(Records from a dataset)
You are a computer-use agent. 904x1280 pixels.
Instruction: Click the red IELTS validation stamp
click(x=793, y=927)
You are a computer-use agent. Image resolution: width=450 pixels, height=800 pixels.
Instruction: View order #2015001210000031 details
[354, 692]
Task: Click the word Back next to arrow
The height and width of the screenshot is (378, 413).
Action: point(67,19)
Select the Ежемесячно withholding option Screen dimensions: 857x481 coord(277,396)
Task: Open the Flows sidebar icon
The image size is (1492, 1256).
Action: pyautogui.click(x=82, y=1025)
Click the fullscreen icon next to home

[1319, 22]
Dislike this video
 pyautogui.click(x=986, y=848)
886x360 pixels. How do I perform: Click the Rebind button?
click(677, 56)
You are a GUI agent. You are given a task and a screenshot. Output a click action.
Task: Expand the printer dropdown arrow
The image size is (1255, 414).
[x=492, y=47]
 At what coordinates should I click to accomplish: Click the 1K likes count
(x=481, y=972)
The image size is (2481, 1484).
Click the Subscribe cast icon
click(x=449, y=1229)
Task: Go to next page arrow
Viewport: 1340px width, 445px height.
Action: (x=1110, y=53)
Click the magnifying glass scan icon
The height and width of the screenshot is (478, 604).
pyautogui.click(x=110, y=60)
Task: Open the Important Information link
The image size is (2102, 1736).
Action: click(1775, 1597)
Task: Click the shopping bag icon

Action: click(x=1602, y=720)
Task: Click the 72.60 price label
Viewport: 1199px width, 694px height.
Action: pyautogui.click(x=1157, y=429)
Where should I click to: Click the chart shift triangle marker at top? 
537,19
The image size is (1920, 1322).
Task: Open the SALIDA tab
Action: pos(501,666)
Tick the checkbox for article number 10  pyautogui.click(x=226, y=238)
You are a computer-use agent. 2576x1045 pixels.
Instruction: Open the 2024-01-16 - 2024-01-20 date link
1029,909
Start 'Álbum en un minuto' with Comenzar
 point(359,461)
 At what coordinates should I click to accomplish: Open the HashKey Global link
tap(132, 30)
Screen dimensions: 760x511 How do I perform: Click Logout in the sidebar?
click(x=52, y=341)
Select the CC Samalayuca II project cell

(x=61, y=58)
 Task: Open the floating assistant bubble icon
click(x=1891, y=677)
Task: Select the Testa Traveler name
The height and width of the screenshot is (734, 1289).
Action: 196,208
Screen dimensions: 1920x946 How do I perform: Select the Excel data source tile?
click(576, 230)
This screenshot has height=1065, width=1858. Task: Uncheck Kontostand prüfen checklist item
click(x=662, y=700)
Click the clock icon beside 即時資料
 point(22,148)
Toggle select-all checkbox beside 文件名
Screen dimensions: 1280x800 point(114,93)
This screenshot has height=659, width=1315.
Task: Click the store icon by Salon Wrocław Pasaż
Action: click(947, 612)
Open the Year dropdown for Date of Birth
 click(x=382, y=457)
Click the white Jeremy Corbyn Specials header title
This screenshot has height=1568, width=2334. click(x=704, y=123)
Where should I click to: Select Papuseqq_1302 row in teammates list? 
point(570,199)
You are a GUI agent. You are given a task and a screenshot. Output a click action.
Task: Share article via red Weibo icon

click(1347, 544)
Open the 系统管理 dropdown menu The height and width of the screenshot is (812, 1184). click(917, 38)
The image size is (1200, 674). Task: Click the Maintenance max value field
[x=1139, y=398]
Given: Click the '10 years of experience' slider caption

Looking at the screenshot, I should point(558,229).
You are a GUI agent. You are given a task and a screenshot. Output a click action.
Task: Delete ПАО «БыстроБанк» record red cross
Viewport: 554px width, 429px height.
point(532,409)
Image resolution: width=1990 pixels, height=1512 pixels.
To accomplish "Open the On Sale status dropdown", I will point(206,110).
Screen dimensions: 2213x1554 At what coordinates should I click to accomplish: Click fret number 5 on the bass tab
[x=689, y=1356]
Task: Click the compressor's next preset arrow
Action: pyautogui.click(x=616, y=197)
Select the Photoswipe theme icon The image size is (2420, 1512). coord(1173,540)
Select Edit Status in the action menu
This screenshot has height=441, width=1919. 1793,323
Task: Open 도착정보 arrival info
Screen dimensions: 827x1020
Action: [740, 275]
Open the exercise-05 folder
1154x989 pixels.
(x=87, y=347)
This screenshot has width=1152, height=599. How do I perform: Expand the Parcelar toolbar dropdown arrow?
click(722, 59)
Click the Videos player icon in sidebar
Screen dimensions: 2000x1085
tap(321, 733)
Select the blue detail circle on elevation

# TASK DIRECTIONS
Update the items above by replacing "Instruction" with "Command" throughout, and write them out again with everything else left the same.

# TASK SOLUTION
You are a computer-use agent. 904x1280 pixels.
Command: Click the red IELTS validation stamp
click(x=793, y=927)
You are a computer-use agent. Image resolution: width=450 pixels, height=800 pixels.
Command: View order #2015001210000031 details
[354, 692]
Task: Click the word Back next to arrow
The height and width of the screenshot is (378, 413).
Action: point(67,19)
Select the Ежемесячно withholding option Screen dimensions: 857x481 coord(277,396)
Task: Open the Flows sidebar icon
The image size is (1492, 1256).
Action: pyautogui.click(x=82, y=1025)
Click the fullscreen icon next to home

[1319, 22]
Dislike this video
 pyautogui.click(x=986, y=848)
886x360 pixels. How do I perform: Click the Rebind button?
click(677, 56)
You are a GUI agent. You are given a task and a screenshot. Output a click action.
Task: Expand the printer dropdown arrow
The image size is (1255, 414).
[x=492, y=47]
 At what coordinates should I click to accomplish: Click the 1K likes count
(x=481, y=972)
The image size is (2481, 1484).
Click the Subscribe cast icon
click(x=449, y=1229)
Task: Go to next page arrow
Viewport: 1340px width, 445px height.
Action: (x=1110, y=53)
Click the magnifying glass scan icon
The height and width of the screenshot is (478, 604).
pyautogui.click(x=110, y=60)
Task: Open the Important Information link
The image size is (2102, 1736).
Action: click(1775, 1597)
Task: Click the shopping bag icon

Action: click(x=1602, y=720)
Task: Click the 72.60 price label
Viewport: 1199px width, 694px height.
Action: pyautogui.click(x=1157, y=429)
Where should I click to: Click the chart shift triangle marker at top? 
537,19
The image size is (1920, 1322).
Task: Open the SALIDA tab
Action: pos(501,666)
Tick the checkbox for article number 10  pyautogui.click(x=226, y=238)
You are a computer-use agent. 2576x1045 pixels.
Command: Open the 2024-01-16 - 2024-01-20 date link
1029,909
Start 'Álbum en un minuto' with Comenzar
 point(359,461)
 At what coordinates should I click to accomplish: Open the HashKey Global link
tap(132, 30)
Screen dimensions: 760x511 How do I perform: Click Logout in the sidebar?
click(x=52, y=341)
Select the CC Samalayuca II project cell

(x=61, y=58)
 Task: Open the floating assistant bubble icon
click(x=1891, y=677)
Task: Select the Testa Traveler name
The height and width of the screenshot is (734, 1289).
Action: 196,208
Screen dimensions: 1920x946 How do I perform: Select the Excel data source tile?
click(576, 230)
This screenshot has height=1065, width=1858. Task: Uncheck Kontostand prüfen checklist item
click(x=662, y=700)
Click the clock icon beside 即時資料
 point(22,148)
Toggle select-all checkbox beside 文件名
Screen dimensions: 1280x800 point(114,93)
This screenshot has height=659, width=1315.
Task: Click the store icon by Salon Wrocław Pasaż
Action: click(947, 612)
Open the Year dropdown for Date of Birth
 click(x=382, y=457)
Click the white Jeremy Corbyn Specials header title
This screenshot has height=1568, width=2334. click(x=704, y=123)
Where should I click to: Select Papuseqq_1302 row in teammates list? 
point(570,199)
You are a GUI agent. You are given a task and a screenshot. Output a click action.
Task: Share article via red Weibo icon

click(1347, 544)
Open the 系统管理 dropdown menu The height and width of the screenshot is (812, 1184). click(917, 38)
The image size is (1200, 674). Task: Click the Maintenance max value field
[x=1139, y=398]
Given: Click the '10 years of experience' slider caption

Looking at the screenshot, I should point(558,229).
You are a GUI agent. You are given a task and a screenshot. Output a click action.
Task: Delete ПАО «БыстроБанк» record red cross
Viewport: 554px width, 429px height.
point(532,409)
Image resolution: width=1990 pixels, height=1512 pixels.
To accomplish "Open the On Sale status dropdown", I will point(206,110).
Screen dimensions: 2213x1554 At what coordinates should I click to accomplish: Click fret number 5 on the bass tab
[x=689, y=1356]
Task: Click the compressor's next preset arrow
Action: pyautogui.click(x=616, y=197)
Select the Photoswipe theme icon The image size is (2420, 1512). coord(1173,540)
Select Edit Status in the action menu
This screenshot has height=441, width=1919. 1793,323
Task: Open 도착정보 arrival info
Screen dimensions: 827x1020
Action: [740, 275]
Open the exercise-05 folder
1154x989 pixels.
(x=87, y=347)
This screenshot has width=1152, height=599. How do I perform: Expand the Parcelar toolbar dropdown arrow?
click(722, 59)
Click the Videos player icon in sidebar
Screen dimensions: 2000x1085
tap(321, 733)
Select the blue detail circle on elevation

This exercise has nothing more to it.